A retrospective epidemiologic study was performed to identify specific risk factors of scabies among patients with dementia. Analyses were based on a review of medical and nursing records. All inpatients in the affected ward at the time of the outbreak were included in the study. Observational and analytical approaches were employed to assess the findings.
Twenty of 65 inpatients in the ward met the case definition of scabies. The outbreak lasted for almost 10 months and as a result, the spatial distribution of infections showed no localized patterns in the latter phase of the outbreak. The duration of illness significantly decreased after initiation of control measures (P = 0.0067). Movement without assistance (Odds Ratio [OR] = 11.3; 95% Confidence Interval [CI]: 2.9, 44.8) and moving beyond the room (but within the ward) (OR = 4.1; 95% CI: 1.4, 12.5) were significantly associated with infection, while types of room (Western or Japanese) and sleeping arrangement (on beds or futons laid directly on the floor) appeared not to be risk factors.

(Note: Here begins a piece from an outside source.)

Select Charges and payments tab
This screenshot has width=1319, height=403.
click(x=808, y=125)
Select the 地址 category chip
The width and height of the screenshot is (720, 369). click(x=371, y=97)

Univariate analysis demonstrated the importance of patients' behaviours during daily activities in controlling scabies among senile dementia patients. The findings also support previous evidence that catching scabies from fomites is far less common. Moreover, since cognitive disorders make it difficult for individuals to communicate and understand the implications of risky contacts as well as treatment method, and given the non-specific nature of individual contacts that are often unpredictable, real-time observations might help improve control practices.